ノイズ導電部59は、負荷側負極部62nを流れるノイズ電流を金属製のセンターピース25に導いている。言い換えると、ノイズ導電部59は、負荷側負極部62nを流れるノイズ電流を少なくとも一部が金属製の負荷金属部に導いている。このため、ノイズ電流を電子装置1の構成部品を用いて処理することができる。したがって、ノイズ電流を車体などの電子装置1を構成する部品以外の部品に流す場合に比べて、ノイズ電流の流れる経路を短く設定しやすい。
ノイズ導電部59は、負荷側負極部62nに流れるノイズ電流を固定用ネジ58を介してセンターピース25に導いている。このため、固定用ネジ58によって多層基板50とセンターピース25とを固定すると同時に、ノイズ導電パターン57とセンターピース25とを電気的に接続することができる。
多層基板50は、負荷側負極部62nよりも大きな面積を有する大型負極部82nを備えている。このため、大型負極部82nによって、モータ装置20の負極と接続する電極の面積を大きく確保することができる。言い換えると、負極側の電極パターン全体での電気抵抗を低くすることができる。
大型負極部82nは、負荷側負極部62nと導通しており、電源側負極部61nとは導通していない。このため、大型負極部82nを介して負荷側負極部62nから電源側負極部61nにノイズ電流が伝播されてしまうことを防ぐことができる。
第1コイル層60は、インダクタンス素子53と電源側コンデンサ51と負荷側コンデンサ52とを備えている。このため、電源側正極部61pと負荷側正極部62pとの間で周波数の高いノイズ電流が流れることを抑制しやすい。
大型負極部82nは、多層基板50の積層方向において、電源側正極部61pと重ならない位置に設けられている。このため、電源側正極部61pと大型負極部82nとの2つの電極パターンが結合することによるノイズの伝播を抑制できる。

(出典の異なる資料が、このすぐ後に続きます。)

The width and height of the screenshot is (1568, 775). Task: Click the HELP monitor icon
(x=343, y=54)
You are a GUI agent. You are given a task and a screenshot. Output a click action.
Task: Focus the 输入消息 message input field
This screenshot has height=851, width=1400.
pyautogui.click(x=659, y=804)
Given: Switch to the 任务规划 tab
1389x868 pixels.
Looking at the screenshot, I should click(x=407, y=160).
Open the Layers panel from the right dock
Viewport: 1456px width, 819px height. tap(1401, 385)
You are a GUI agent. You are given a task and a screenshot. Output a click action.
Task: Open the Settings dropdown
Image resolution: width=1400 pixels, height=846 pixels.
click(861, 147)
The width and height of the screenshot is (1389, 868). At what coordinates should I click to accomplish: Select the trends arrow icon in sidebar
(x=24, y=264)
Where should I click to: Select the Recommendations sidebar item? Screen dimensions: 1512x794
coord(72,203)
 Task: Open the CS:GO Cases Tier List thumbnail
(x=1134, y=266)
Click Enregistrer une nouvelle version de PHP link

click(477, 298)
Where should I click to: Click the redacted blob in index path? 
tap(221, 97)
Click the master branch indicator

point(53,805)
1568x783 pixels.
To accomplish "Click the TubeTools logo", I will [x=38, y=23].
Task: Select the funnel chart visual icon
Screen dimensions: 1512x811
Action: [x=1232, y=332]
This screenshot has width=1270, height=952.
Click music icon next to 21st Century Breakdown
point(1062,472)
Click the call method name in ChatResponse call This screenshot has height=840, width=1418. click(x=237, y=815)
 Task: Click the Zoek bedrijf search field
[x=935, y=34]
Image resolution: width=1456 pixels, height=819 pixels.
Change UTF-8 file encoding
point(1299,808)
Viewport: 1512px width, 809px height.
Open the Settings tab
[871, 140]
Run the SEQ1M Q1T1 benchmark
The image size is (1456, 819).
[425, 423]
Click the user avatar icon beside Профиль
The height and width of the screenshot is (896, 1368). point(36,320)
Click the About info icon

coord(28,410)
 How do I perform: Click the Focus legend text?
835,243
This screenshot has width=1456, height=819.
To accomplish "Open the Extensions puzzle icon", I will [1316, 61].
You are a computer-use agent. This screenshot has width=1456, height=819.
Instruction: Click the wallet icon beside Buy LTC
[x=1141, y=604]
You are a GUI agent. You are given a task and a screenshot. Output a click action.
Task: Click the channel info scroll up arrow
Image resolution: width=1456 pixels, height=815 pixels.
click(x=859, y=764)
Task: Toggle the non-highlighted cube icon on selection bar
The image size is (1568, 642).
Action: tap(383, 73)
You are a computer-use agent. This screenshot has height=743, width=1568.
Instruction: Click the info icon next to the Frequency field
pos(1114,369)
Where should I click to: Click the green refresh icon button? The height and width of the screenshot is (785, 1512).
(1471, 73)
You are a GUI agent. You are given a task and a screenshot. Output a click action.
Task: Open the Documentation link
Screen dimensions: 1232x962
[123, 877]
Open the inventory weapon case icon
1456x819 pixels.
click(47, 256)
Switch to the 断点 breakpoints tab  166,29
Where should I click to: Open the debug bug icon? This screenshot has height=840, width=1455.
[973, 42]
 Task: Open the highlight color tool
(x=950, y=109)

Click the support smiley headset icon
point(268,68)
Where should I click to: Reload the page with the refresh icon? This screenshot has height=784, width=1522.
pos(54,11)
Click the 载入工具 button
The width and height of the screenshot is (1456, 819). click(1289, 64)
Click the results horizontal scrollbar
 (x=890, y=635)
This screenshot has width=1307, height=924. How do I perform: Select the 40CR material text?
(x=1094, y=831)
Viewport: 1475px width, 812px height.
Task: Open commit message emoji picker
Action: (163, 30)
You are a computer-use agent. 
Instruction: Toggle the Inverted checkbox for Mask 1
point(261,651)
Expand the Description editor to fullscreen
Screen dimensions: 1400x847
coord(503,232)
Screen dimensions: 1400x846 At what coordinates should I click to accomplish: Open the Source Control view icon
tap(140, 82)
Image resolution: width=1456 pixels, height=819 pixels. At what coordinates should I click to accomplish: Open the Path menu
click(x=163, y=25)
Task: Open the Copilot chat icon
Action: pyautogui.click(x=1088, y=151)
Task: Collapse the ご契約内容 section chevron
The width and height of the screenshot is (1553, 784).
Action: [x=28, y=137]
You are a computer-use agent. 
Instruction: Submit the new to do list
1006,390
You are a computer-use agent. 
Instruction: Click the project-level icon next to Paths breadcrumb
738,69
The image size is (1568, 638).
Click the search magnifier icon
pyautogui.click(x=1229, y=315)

言い換えると、電源側正極部61pと大型負極部82nとの間でのクロストークを抑制できる。
信号線部93は、多層基板50の積層方向において、第1コイル部65および第2コイル部75と重ならない位置に設けられている。このため、第1コイル部65や第2コイル部75で発生した磁界が信号線部93に大きな影響を与えることを抑制しやすい。
多層基板50において、第1コイル層60と第2コイル層70とは、1つの絶縁層55を介して隣接している。このため、互いに対向している第1コイル部65と第2コイル部75との距離を短くしやすい。したがって、ノイズ低減部105における漏れ磁束を少なくしやすい。
第2実施形態
この実施形態は、先行する実施形態を基礎的形態とする変形例である。この実施形態では、コンタクト部品257を用いて、負荷側負極部62nを流れるノイズ電流を収納ケース40に導いている。
図10において、第1コイル層60には、第1コイル部65と接続しているコンタクト部品257を備えている。コンタクト部品257は、第1コイル層60に実装されている電子部品であって、多層基板50の各層の積層方向に突出している。言い換えると、コンタクト部品257は、多層基板50の表面から外側に向かって突出している。収納ケース40と多層基板50とが適切にセンターピース25に固定された状態において、コンタクト部品257は、収納ケース40と接触して電気的に接続した状態となる。コンタクト部品257は、ノイズ電流を収納ケース40に導くノイズ導電部259を構成している。
第1コイル部65とコンタクト部品257とは、接地コンデンサ56を介することなく接続している。ただし、ノイズ導電部259をコンタクト部品257と接地コンデンサ56とで構成してもよい。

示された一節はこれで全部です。